The lower 50-75% of this route was achieved in the “Initial Exploration” (below). I’ll return to press onward and see if the full route is possible. I have stood on Mummy Mountain’s Northern Summit Rim and viewed down this approach canyon wash from that high point. From the summit the canyon wash looks passable. It only remains to fill in the missing upper mid-section of this approach to complete this entire summit route.
This adventure takes you up a canyon wash on the far Northwestern edge of Mummy Mountain. Though the wash is filled with boulders, branches and tree trunks, one can find a pretty easy class 2 stairway dramatically ascending upward through unique climate and plant life zones from the beginning of the adventure at 8,000ft on Lee Canyon Road to the 11,532ft summit of Mummy Mountain. Of course, expect a few of Mummy Mountain’s signature avalanche slopes. There are spectacular views all the way up including various approaches to Mummy’s Head from Lee Canyon Road along this route. Looking back down across Lee Canyon one can see The Sisters, McFarland Peak and the ridgeline of the Bonanza Trail.

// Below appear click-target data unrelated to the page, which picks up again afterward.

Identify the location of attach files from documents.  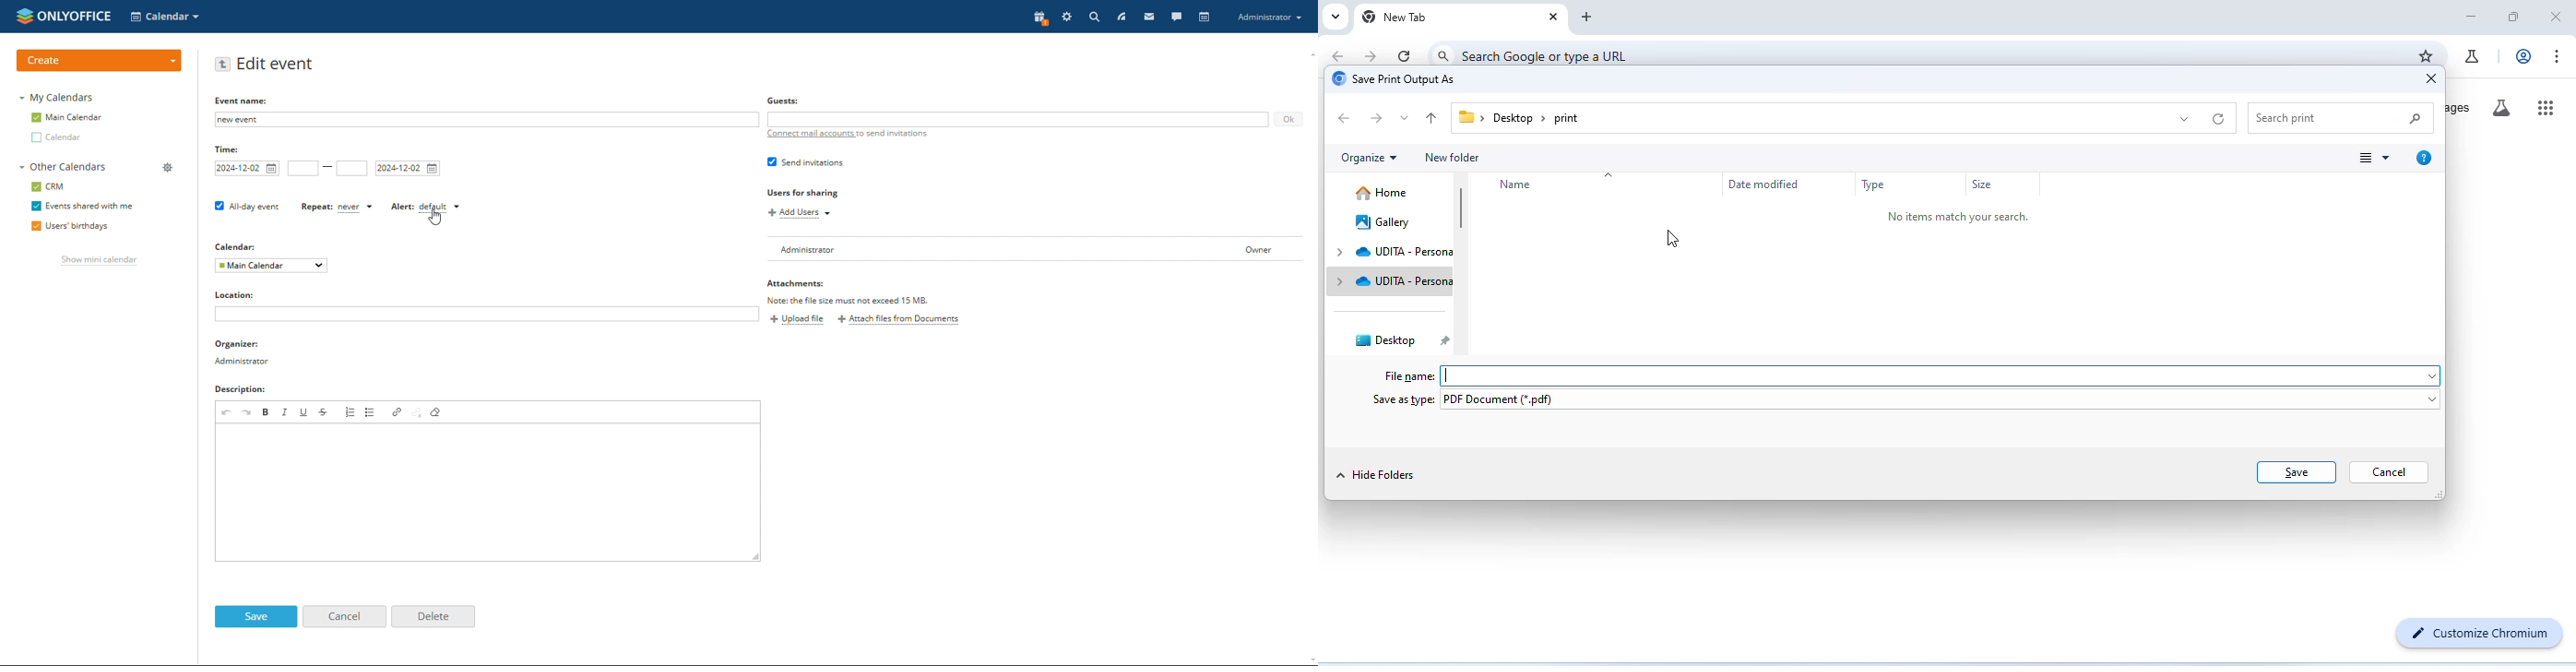
(903, 320). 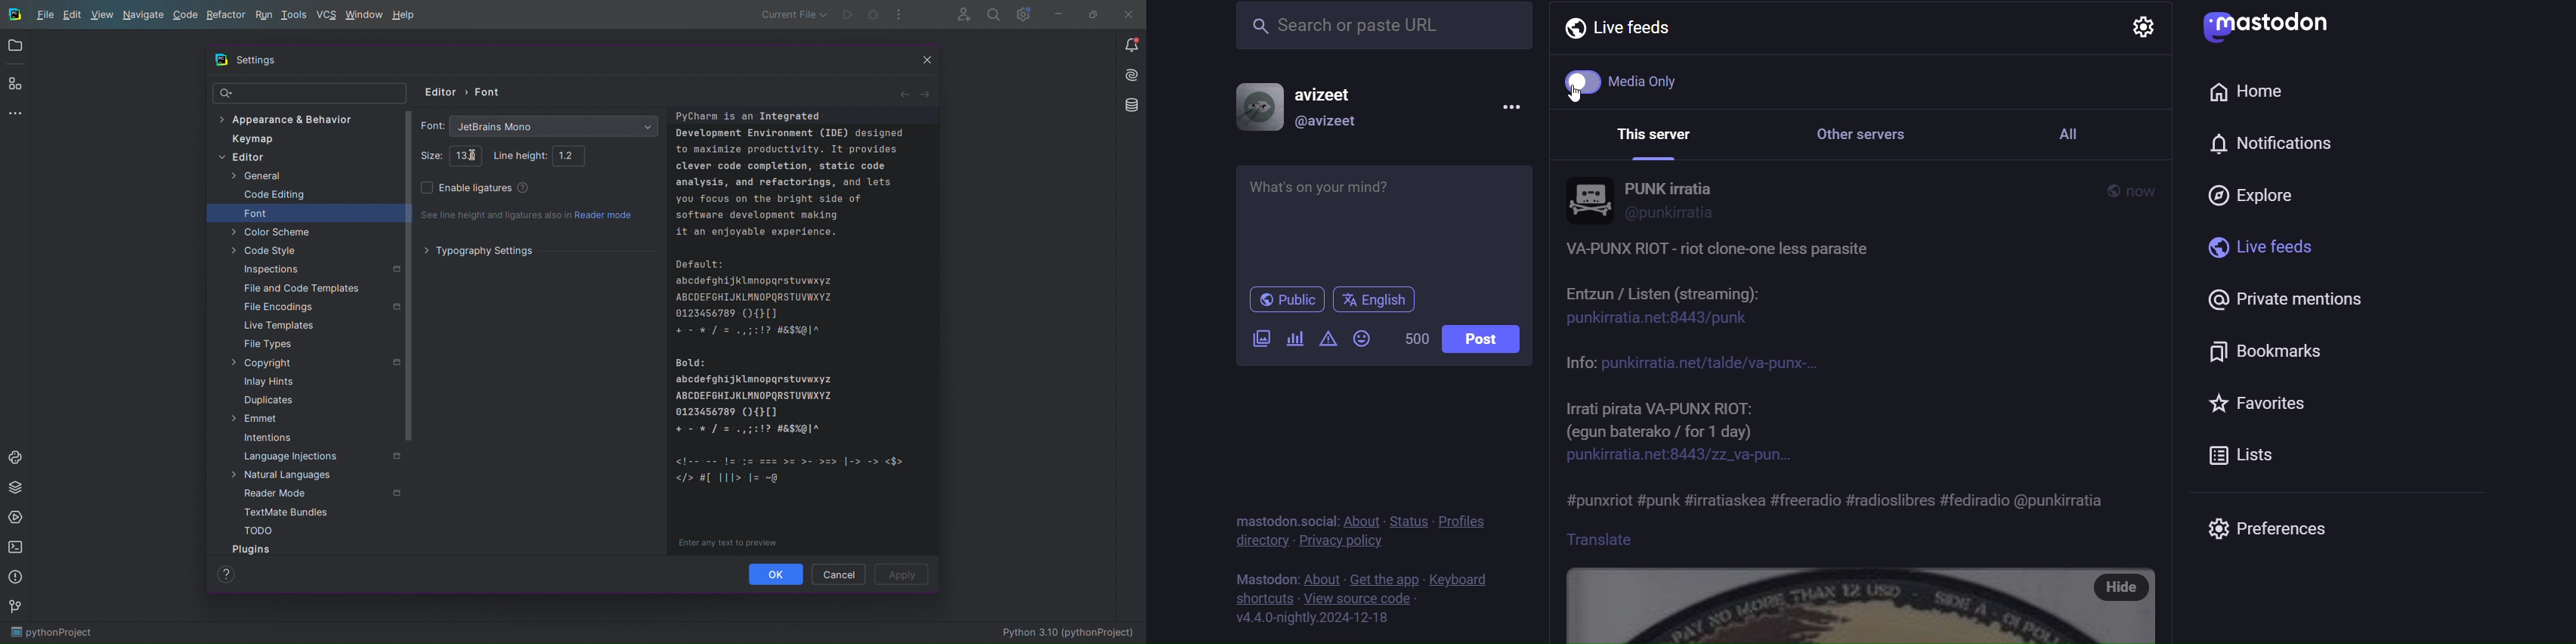 What do you see at coordinates (1415, 340) in the screenshot?
I see `500` at bounding box center [1415, 340].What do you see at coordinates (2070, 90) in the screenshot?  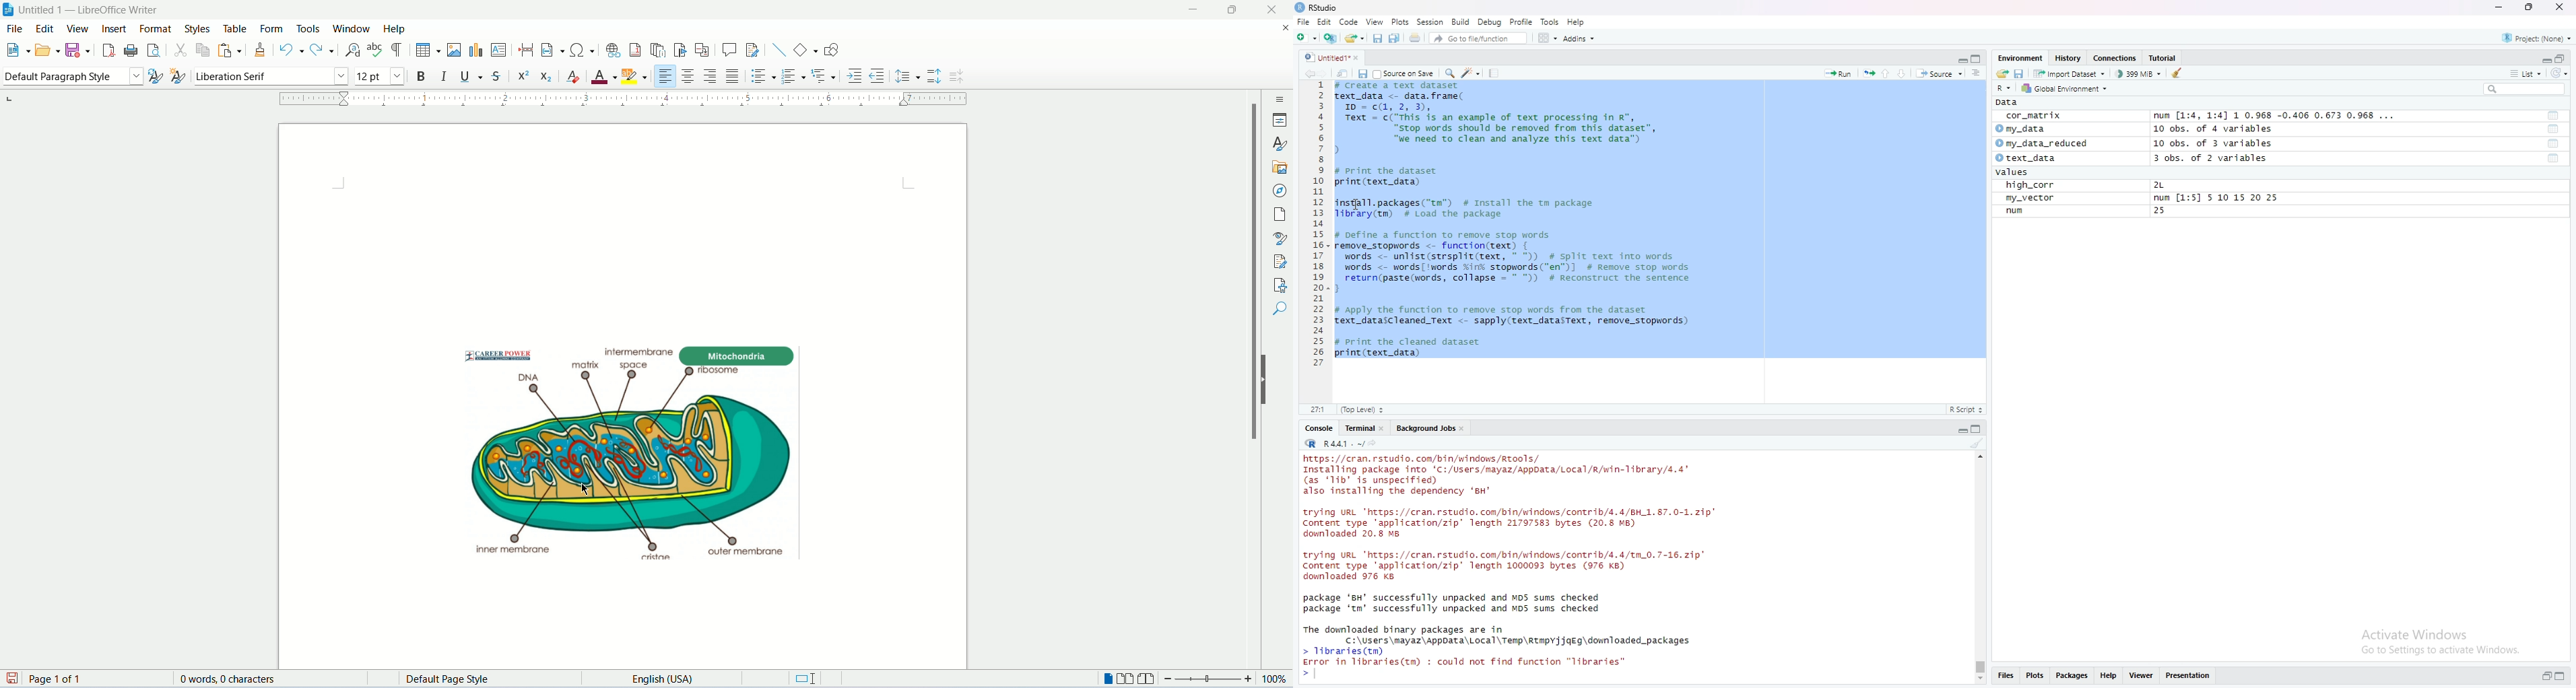 I see `global environment` at bounding box center [2070, 90].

The route is untouched, unoccupied and peaceful. Don’t expect to see anyone in this canyon, even on the busiest weekend days during the height of the climbing season. If anyone has traveled this route before, there is no trace. You get the feeling of covering ground that has never been traversed, though I’m sure I’m not the very first person to ascend this summit approach. Though, I’m likely the first to provide this extensive level of documentation.
Begin from a large parking area on the West side of Lee Canyon Road (Hwy 156) about a mile past its intersection with Deer Creek Road (Hwy 158).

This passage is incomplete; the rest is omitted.